Squabbletown ended up ninth on the list, edging out Monkey’s Eyebrow, Ky., but apparently not quite as embarrassing as Loveladies, N.J. which came in 8th. The No. 1 undesirable town name on the list was Toad Suck, Ark.
While Squabbletown is among the least enviable city monikers in the country, there’s no argument that the once thriving town is still rich with history.
Cris Barsanti is the de facto mayor of this little-known former gold town. She owns a 40-acre ranch off Sawmill Flat Road in the heart of what was once Squabbletown.
Despite its quarrelsome name, the area is serene and shrouded in a thicket of oak trees and poison oak. A few farm cats roam the property while an elderly beagle named Emma keeps watch on the mares munching on green grass.
“I think this place was pretty populated when all the miners were here,” said Barsanti, who has lived in Tuolumne County since the mid-1970s.
A nearby barn is festooned with dozens of rusty shovel heads, pick axes and various other trappings common to mining camps in the mid 1850s. A retaining wall behind Barsanti’s house was built sometime during the Gold Rush purportedly by Chinese laborers. The workmen were so skilled at masonry that the wall has stood intact for more than 150 years without reinforcing mortar.
Beyond the historical artifacts that surround her, Barsanti said she didn’t know much about the history of Squabbletown.
“We had a road sign that said ‘Squabbletown,’ but it was stolen years ago,” Barsanti said with a shrug. “Somebody thought it was cute, I guess.”
According to an old Union Democrat article, Squabbletown was established after a miner discovered that the trousers he was washing in Woods Creek were covered in gold dust. It doesn’t say why it was named in honor of arguments, however a “Tales of the West” story from the 1800s said two dueling miners were struck down by mutual gunshots.
The mines played out within just a few years and the land was acquired by a lumberman named John Slanc who “built a fine, sturdy home there.”
In 1924, Slanc also got into a squabble of his own with neighbor, Charlie Bloom, who claimed Slanc owed him $50 for shooting two of his dogs, according to The Union Democrat archives.

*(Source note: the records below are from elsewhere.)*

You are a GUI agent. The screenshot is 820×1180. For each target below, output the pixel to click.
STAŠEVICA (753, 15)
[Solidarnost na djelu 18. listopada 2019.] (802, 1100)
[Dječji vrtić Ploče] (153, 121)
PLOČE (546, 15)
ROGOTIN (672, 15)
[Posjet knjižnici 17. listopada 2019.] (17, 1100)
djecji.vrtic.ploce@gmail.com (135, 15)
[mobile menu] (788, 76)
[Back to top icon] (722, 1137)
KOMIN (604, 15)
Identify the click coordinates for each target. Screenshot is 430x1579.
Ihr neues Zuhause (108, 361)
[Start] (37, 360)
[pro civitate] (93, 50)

“In the course of researching their family history, people can discover that their ancestors came from somewhere with an unlikely, unfortunate or downright embarrassing name,” said Josh Taylor, genealogist and spokesman for findmypast.com, which conducted the poll. “I maybe expected Squabbletown to rank higher.”

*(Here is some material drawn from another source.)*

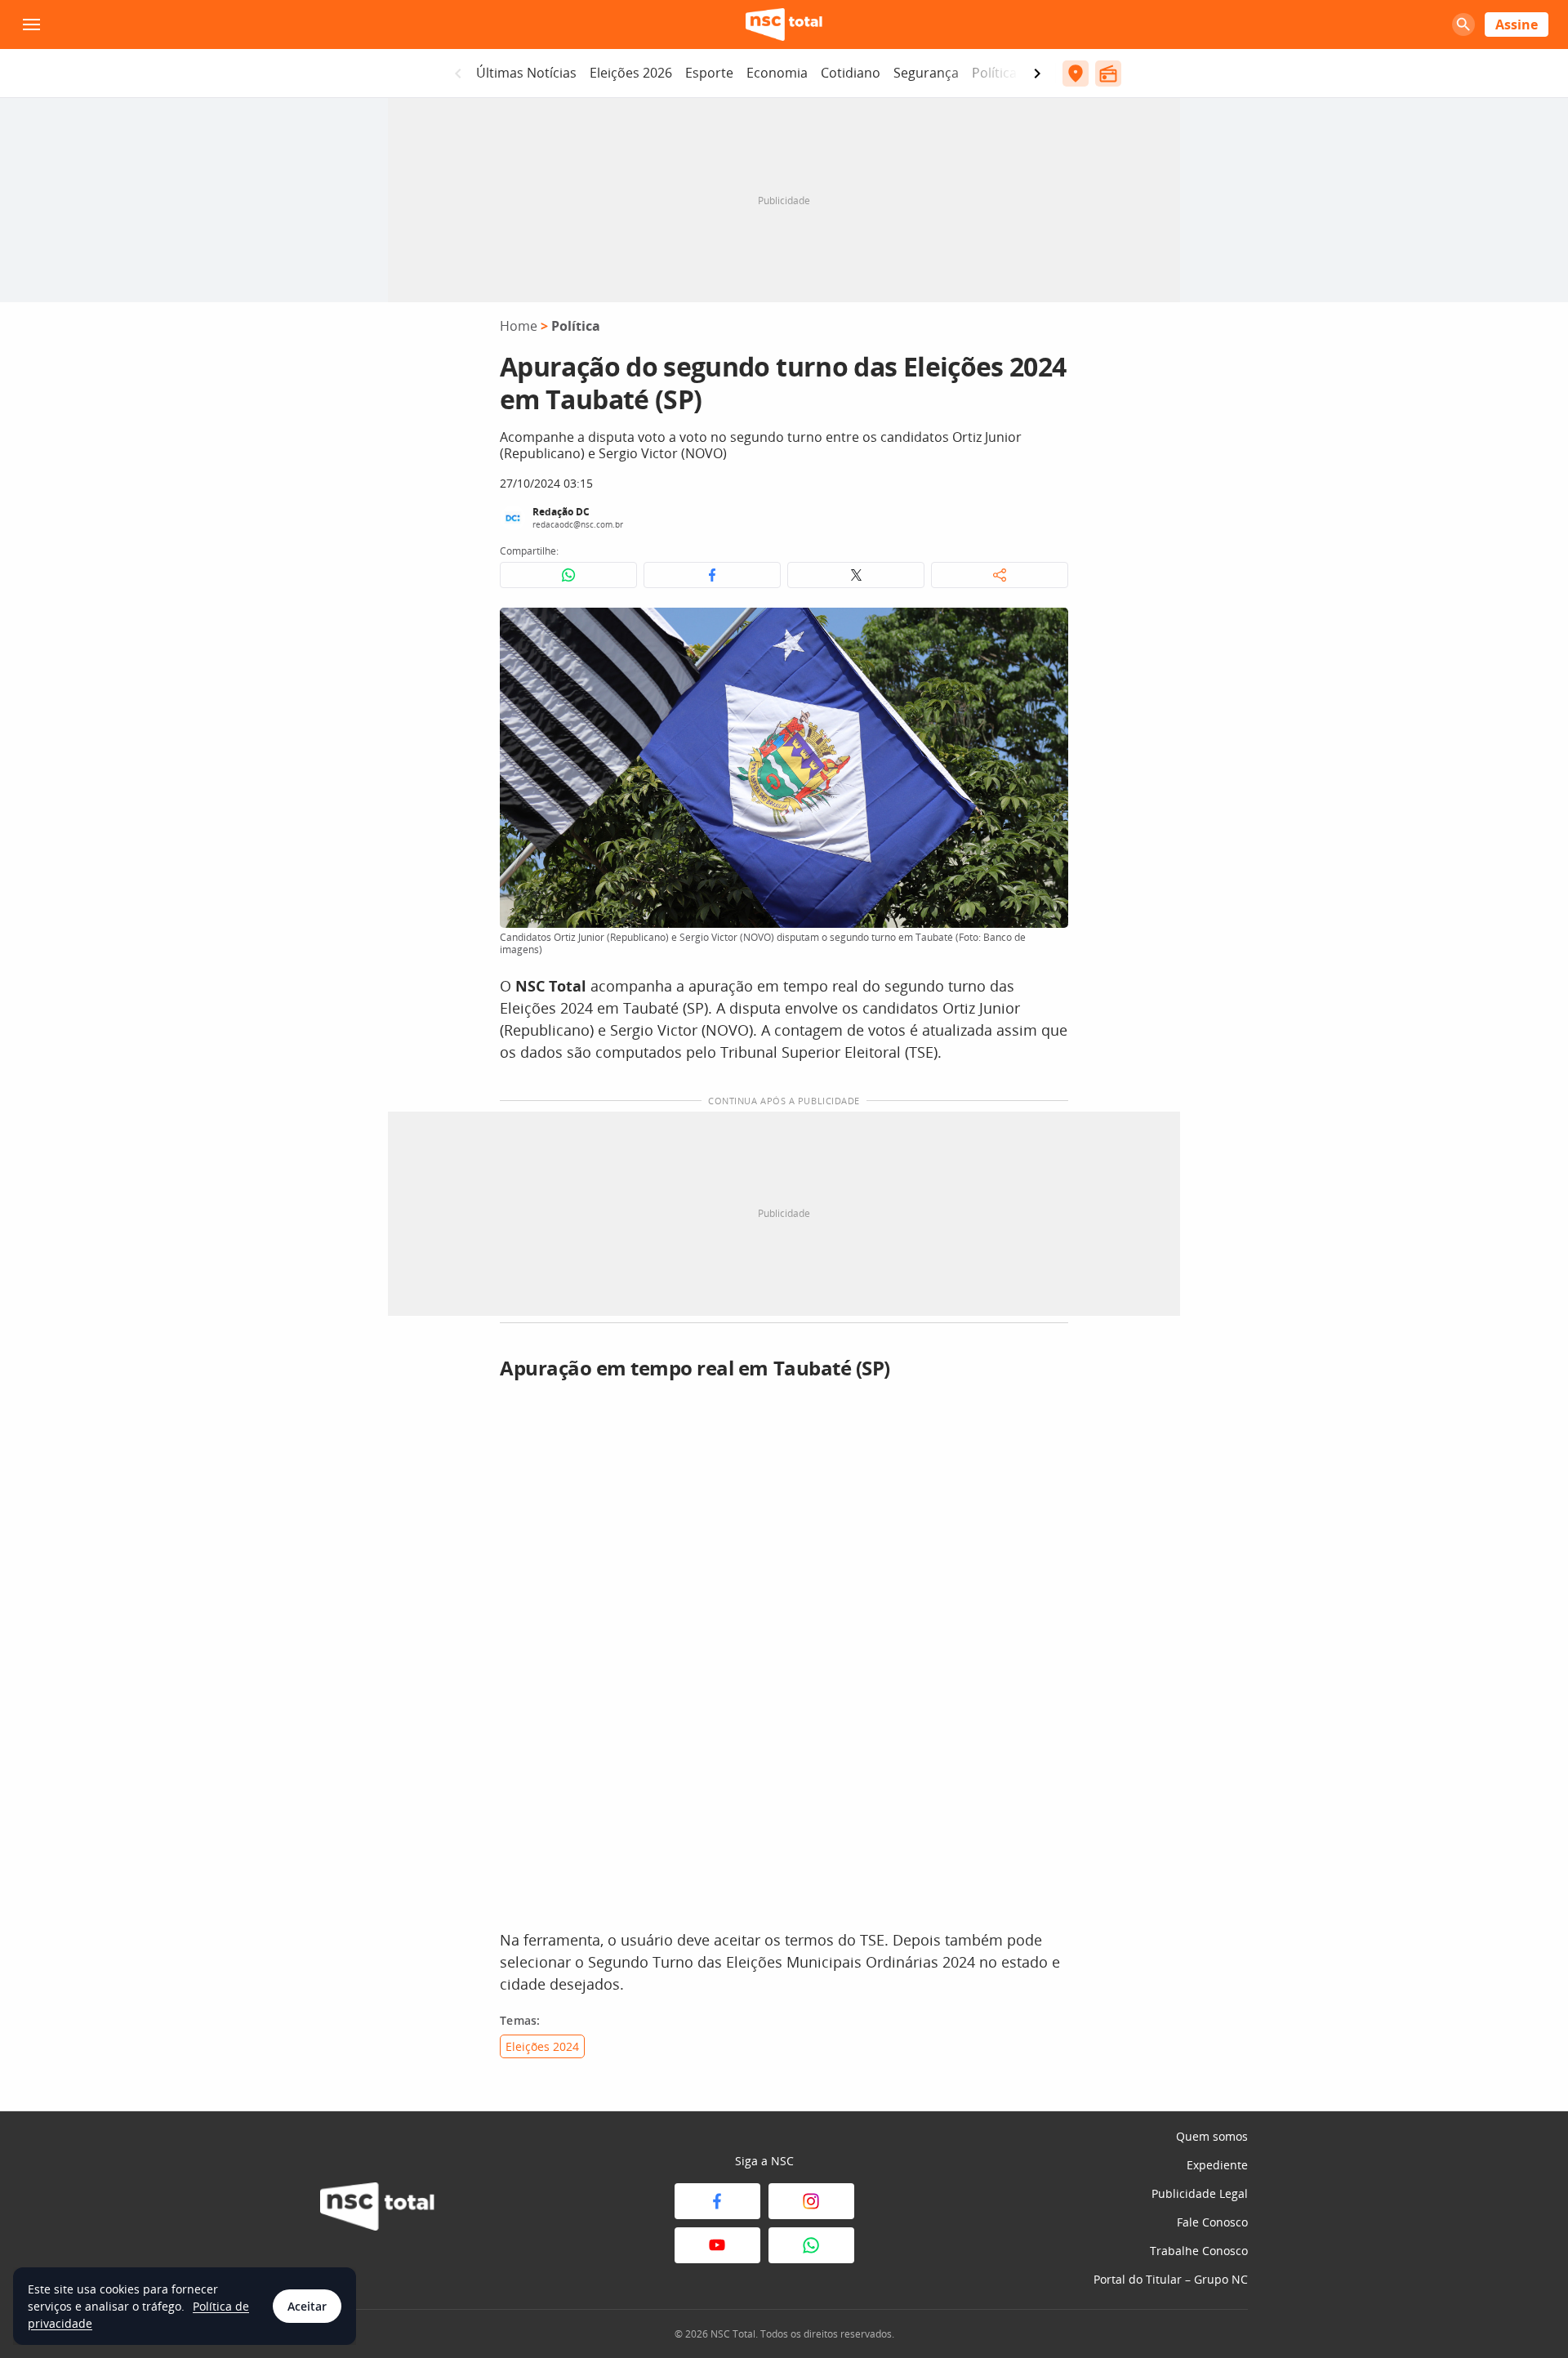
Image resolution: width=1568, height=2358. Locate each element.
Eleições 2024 (542, 2046)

Kooky town names are common in areas founded by hard-drinking men and outcasts, according to Cedar Ridge columnist and historical researcher Bob Holton. He didn’t know how Squabbletown got its ignominious name, but he said there were a lot of fights in most Gold Rush boom towns.
“It’s got to be because there were so many arguments then,” Holton said. “Although, people didn’t really squabble about gold in those days, they just killed each other.”

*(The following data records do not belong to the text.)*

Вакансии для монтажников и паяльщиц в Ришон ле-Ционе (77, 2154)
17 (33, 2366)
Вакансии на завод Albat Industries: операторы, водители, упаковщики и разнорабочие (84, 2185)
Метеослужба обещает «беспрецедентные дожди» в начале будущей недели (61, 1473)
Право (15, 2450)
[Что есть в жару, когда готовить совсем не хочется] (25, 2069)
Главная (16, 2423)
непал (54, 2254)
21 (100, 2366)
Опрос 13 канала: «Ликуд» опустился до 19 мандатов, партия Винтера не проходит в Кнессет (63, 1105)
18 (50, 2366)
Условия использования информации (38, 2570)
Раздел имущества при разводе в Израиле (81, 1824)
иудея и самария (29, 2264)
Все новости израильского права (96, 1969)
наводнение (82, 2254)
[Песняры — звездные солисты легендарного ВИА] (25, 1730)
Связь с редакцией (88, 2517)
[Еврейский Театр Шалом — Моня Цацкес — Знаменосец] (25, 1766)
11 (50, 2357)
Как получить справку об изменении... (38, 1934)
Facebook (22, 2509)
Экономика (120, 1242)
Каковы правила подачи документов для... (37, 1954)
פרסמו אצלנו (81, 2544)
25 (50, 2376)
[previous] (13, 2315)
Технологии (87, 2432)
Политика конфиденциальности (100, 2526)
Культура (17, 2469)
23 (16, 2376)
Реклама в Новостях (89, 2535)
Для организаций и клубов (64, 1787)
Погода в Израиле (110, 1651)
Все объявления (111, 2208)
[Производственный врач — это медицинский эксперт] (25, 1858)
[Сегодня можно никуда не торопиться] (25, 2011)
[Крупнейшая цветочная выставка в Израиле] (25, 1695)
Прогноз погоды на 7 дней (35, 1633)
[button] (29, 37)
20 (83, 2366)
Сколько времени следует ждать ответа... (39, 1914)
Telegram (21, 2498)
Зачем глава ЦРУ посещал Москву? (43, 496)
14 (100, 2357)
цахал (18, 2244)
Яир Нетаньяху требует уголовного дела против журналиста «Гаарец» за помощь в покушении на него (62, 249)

Holton listed several other Mother Lode towns with odd names like Whiskey Bar, Dog Town, Filibuster and Bummerville. Slumgullian Bar was the name of a town near what is now New Melones Reservoir whose name derives either from the sludge left over from a sluice box or a barely palatable stew eaten by miners.
Tuolumne County historian Carlo De Ferrari said that most gold towns were founded within one or two years of the discovery of gold, and they carried unusual names.
“I have often wondered why they named things the way they did,” De Ferrari said.
De Ferrari speculated that the “squabble” on which the town was founded could be any number of things.
“It could have been a mining claim or it could have been girls, I just don’t know,” he said.